* What you are asked to do *
Reproduce the full listing below line for line, with no changes.

* Information provided *
======

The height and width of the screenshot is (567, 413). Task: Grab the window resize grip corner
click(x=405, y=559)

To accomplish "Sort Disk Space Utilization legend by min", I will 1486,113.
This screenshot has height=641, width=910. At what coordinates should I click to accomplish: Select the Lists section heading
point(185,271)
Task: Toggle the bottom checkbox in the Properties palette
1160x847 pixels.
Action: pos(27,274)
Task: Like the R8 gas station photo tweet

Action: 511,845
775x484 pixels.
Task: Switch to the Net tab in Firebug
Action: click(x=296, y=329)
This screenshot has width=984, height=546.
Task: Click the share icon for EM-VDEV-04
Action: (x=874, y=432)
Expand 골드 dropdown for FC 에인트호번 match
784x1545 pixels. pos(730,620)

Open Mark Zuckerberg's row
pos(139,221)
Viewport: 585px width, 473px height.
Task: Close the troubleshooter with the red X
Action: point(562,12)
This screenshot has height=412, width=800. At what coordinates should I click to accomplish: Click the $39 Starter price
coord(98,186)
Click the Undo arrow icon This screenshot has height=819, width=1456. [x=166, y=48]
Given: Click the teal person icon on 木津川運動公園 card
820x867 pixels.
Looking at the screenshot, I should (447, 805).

======

* Solution to the problem *
The height and width of the screenshot is (567, 413). Task: Grab the window resize grip corner
click(x=405, y=559)

To accomplish "Sort Disk Space Utilization legend by min", I will 1486,113.
This screenshot has height=641, width=910. At what coordinates should I click to accomplish: Select the Lists section heading
point(185,271)
Task: Toggle the bottom checkbox in the Properties palette
1160x847 pixels.
Action: pos(27,274)
Task: Like the R8 gas station photo tweet

Action: 511,845
775x484 pixels.
Task: Switch to the Net tab in Firebug
Action: click(x=296, y=329)
This screenshot has width=984, height=546.
Task: Click the share icon for EM-VDEV-04
Action: (x=874, y=432)
Expand 골드 dropdown for FC 에인트호번 match
784x1545 pixels. pos(730,620)

Open Mark Zuckerberg's row
pos(139,221)
Viewport: 585px width, 473px height.
Task: Close the troubleshooter with the red X
Action: point(562,12)
This screenshot has height=412, width=800. At what coordinates should I click to accomplish: Click the $39 Starter price
coord(98,186)
Click the Undo arrow icon This screenshot has height=819, width=1456. [x=166, y=48]
Given: Click the teal person icon on 木津川運動公園 card
820x867 pixels.
Looking at the screenshot, I should (447, 805).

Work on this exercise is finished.